Em uma instância amplamente condenada, como Tee Higgins, o wide receiver da Clemson University, foi escolhido em 33º geral pelo Cincinnati Bengals, ele colocou o boné do time e abraçou a família e amigos que se sentaram ao lado dele em Knoxville, Tennessee. A ESPN então mostrou aos telespectadores um gráfico que, entre outros detalhes biográficos, destacava o vício em drogas de sua mãe no passado.

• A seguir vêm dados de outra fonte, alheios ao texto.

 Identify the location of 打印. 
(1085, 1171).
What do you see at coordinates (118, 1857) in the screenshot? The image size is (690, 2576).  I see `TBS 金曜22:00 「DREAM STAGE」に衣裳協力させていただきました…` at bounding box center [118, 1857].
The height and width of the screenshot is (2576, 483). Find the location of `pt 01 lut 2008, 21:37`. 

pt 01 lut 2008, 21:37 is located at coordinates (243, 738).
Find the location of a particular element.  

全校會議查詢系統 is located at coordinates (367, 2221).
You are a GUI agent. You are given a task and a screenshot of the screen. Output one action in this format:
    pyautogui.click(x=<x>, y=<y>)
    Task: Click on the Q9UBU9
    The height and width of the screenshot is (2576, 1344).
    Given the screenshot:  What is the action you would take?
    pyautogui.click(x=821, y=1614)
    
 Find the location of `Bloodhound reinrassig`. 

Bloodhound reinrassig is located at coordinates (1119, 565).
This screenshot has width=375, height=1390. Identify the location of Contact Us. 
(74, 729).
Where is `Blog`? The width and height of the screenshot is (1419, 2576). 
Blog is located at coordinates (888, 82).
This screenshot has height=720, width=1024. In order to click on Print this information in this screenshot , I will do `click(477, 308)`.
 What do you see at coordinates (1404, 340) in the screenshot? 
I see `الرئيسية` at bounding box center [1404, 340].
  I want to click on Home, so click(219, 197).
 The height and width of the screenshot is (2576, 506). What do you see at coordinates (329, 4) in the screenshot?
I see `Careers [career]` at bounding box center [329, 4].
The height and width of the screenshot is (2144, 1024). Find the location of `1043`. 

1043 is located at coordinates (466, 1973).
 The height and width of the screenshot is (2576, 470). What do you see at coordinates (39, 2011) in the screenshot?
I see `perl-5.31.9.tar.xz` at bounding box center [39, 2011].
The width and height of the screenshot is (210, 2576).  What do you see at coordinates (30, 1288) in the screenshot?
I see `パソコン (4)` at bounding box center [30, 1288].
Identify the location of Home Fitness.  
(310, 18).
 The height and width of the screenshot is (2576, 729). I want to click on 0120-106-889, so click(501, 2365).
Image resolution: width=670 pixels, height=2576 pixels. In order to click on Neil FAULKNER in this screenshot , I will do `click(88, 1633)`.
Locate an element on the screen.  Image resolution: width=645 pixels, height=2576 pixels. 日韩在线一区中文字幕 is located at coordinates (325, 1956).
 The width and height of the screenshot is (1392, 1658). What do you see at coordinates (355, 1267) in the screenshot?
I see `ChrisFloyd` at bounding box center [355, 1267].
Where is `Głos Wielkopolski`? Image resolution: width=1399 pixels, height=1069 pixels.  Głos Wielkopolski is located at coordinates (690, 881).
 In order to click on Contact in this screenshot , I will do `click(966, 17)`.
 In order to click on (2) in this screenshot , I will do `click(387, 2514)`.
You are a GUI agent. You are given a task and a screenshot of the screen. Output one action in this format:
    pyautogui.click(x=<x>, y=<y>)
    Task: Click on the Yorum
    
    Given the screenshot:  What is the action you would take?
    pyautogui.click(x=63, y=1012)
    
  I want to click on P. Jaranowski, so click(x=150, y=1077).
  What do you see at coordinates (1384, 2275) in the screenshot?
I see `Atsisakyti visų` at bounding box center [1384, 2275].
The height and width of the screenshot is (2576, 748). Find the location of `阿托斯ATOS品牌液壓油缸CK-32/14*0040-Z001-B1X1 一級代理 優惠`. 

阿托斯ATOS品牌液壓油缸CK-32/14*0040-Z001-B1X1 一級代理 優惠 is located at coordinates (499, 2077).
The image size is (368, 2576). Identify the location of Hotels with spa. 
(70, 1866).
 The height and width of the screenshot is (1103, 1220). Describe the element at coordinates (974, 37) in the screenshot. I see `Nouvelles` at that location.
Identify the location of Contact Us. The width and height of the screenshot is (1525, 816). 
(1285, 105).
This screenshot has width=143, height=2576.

Foi um dos vários exemplos sombrios do que, de outra forma, é um evento comemorativo apreciado por milhões de torcedores de futebol na televisão, mas que vem com aspectos que podem ser desumanizadores para as pessoas que deveriam ser suas estrelas. Os telespectadores souberam, por exemplo, que a irmã do recebedor Jerry Jeudy, que o Denver Broncos selecionou em 15º lugar geral, morreu enquanto ele estava no colégio. O pacote apresentando Michael Pittman Jr., um receptor levado em 34º lugar pelo Indianapolis Colts, revelou sua gagueira. Trevon Diggs, um cornerback escolhido em 51º lugar pelo Dallas Cowboys, perdeu seu pai para uma insuficiência cardíaca em 2008.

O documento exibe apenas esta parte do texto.